Entertain Me

By The Beacon | November 4, 2009 9:00pm

By Elliot Boswell

There is a moment in Jane Campion's new movie when a young John Keats, seated in a sunlit orchard, hears the mournful chimes of a nightingale from somewhere in the arborage above him. This being the summer when he wrote the six greats odes which would make him canonical, it is a moment freighted with symbolism, and one that also speaks to the lovely accidents of artistic inspiration.

The film, "Bright Star," which hit a limited number of theaters in late September and is only just now settling upon Portland, has numerous such occurrences. It's a love story and a lit story, shot with an often-florid tenderness, that makes you wonder why more like it don't come along, and when they do, why most aren't nearly as successful or poignant as Campion's most recent effort is.

The year is 1818. Keats (Ben Whishaw) has just experienced his first taste of the world of publishing (though it's a bitter one), and he moves with his friend and collaborator Charles Brown (Paul Schneider) into a house in Hampstead, part of the Greater London area. There he meets Fanny Brawne (Abbie Cornish), a witty, fashion-conscious seamstress who lives with her mother and two younger siblings in a separate part of the house. It isn't love at first sight, but the two are quickly subsumed by a passionate and ultimately doomed affair: Keats contracts tuberculosis, leaves for warmer climates, and dies in Rome at the age of 25.

The Keats tragedy is fairly common knowledge, which guts the narrative of any suspense that it might otherwise milk out of such a pair of star-crossed lovers. What we are left with, then, is how their story transpired, and especially how it prompted in him the poetry it did.

We've all seen movies about writers, and such works almost invariably stumble when it comes to actually working the writing part into the screen presentation. Too often, it goes something like this: "Gee, what's that you're working on there?" "Well, shucks, now that you ask ..." Moments like the above are so obviously contrived and hokey that we'd almost rather sacrifice the literary part for an unembarrassing, coherent storyline, so it's a great testament to Campion's own artistry and skill that she manages to fit in so much of Keats's verse in such a natural fashion.

In no small part, "Bright Star" achieves this by depicting Keats' and Brawne's relationship as one sparked by, and ultimately expressed in, his work. (The two cannot marry, for as Brawne's mother constantly reminds her, he has no income and no family crest.) She meets him at a party, and shortly thereafter, finds herself smitten by his famous opening line to "Endymion," - "A thing of beauty is a joy forever" - but is otherwise unimpressed. He sees in her that thing of beauty, and the two while away their ravishing summer afternoons canoodling, trying out his poetry on each other and falling increasingly in love.

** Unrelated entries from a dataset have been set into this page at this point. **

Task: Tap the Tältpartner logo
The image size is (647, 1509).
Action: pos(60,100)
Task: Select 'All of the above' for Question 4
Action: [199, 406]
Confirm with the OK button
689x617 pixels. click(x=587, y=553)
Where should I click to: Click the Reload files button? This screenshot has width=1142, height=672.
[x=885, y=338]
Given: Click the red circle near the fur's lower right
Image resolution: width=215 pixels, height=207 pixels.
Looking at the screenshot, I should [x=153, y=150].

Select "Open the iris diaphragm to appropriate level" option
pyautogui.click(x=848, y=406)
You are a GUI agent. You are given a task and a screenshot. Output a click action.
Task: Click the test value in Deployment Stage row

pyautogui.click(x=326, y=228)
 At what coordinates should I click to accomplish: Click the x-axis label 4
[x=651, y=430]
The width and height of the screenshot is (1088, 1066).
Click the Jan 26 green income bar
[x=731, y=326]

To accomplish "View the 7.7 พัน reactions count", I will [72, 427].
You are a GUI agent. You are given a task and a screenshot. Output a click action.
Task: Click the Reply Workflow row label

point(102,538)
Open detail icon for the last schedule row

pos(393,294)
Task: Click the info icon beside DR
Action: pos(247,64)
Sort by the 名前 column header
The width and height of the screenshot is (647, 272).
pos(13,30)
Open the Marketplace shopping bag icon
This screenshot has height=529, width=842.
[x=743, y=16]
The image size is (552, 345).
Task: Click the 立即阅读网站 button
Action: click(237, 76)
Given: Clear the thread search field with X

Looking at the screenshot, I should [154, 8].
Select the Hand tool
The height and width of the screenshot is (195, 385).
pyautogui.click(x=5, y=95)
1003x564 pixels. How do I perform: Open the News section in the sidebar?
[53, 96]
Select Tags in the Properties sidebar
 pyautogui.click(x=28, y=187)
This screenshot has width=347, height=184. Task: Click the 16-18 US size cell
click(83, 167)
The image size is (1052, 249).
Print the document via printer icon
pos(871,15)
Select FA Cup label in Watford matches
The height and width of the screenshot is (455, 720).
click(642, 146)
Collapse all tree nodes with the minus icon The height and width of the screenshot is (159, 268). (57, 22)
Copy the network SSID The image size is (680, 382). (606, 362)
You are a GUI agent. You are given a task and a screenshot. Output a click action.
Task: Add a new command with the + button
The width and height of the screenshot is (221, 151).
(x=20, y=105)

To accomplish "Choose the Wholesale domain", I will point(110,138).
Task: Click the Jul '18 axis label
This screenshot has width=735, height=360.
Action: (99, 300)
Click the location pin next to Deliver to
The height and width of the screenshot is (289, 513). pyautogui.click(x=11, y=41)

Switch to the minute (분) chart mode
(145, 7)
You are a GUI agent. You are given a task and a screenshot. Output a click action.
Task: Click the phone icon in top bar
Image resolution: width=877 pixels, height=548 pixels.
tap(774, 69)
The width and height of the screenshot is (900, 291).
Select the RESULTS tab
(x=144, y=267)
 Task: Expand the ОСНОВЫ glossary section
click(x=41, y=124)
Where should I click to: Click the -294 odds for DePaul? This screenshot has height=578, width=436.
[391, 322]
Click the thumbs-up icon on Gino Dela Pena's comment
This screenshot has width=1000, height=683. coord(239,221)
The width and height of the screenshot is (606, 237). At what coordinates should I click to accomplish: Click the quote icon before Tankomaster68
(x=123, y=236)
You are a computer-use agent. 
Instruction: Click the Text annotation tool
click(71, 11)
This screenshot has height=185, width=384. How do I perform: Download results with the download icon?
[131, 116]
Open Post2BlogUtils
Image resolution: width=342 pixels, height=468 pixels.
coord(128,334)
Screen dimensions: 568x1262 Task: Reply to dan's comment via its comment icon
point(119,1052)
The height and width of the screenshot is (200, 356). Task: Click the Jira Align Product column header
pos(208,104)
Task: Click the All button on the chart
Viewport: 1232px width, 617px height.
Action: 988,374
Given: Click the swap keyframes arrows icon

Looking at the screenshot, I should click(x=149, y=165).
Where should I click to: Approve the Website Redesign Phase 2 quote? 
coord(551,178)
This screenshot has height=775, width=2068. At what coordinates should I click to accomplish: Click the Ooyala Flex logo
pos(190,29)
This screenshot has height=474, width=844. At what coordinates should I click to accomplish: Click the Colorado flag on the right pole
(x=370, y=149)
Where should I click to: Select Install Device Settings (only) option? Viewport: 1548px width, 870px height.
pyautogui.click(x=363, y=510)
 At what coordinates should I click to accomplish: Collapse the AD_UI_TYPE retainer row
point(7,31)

Whishaw (better known as Arthur Rimbaud in "I'm Not There") is near-perfectly cast as Keats, for he looks like the most poetical of poets - handsome, brooding, shy and eloquent - and plays him with a haunted sensitivity that resonates profoundly with the misfortunes of his subject's life. The movie, however, belongs to Cornish, whose careful veneer of flirtation and independence gradually dissolves in the face of her consuming passion, his poverished consumption and their poetic consummation; the scene in which she hears of his passing is a ravaging one. "You taught me to love," she tells her mother. "You never said, 'Only the rich.'"

Appropriately, Campion shoots her film in a cinematically Keatsian style, sincere but not sentimental, lingering on bluebells and meadows, yet is unafraid, when his health begins to fail and the story turns more desperate, to present us with Drearye Olde England: the incessant, aggressively-misting rain, the squalor and clamor of London. The visuals become, alternately, a little Dickensian.

Re-reading this, I fear that I may have made the film sound slightly mannered or clichéd, like one of those interminable Austen adaptations, but what finally dooms the couple is not social class but literal, upper-case Death. At the age of ten, Keats lost his mother to TB, then, in a particularly ominous scene in "Bright Star," his younger brother to the same illness. He wrote in a letter that he felt as though he was living a "posthumous existence," and probably knew that he had caught his death of cold when he coughed blood onto Brawne's sheets.

But "Bright Star" triumphs most, I think, in juxtaposing the contemporary indifference towards Keats's work - indeed, his own huge doubts - and the majesty we see in it nearly 200 years later. Both the greatest irony and greatest tragedy of his short life is that he died without ever seeing his brilliance validated in the eyes of the public, and we are left wondering whether art or life is the more fickle one.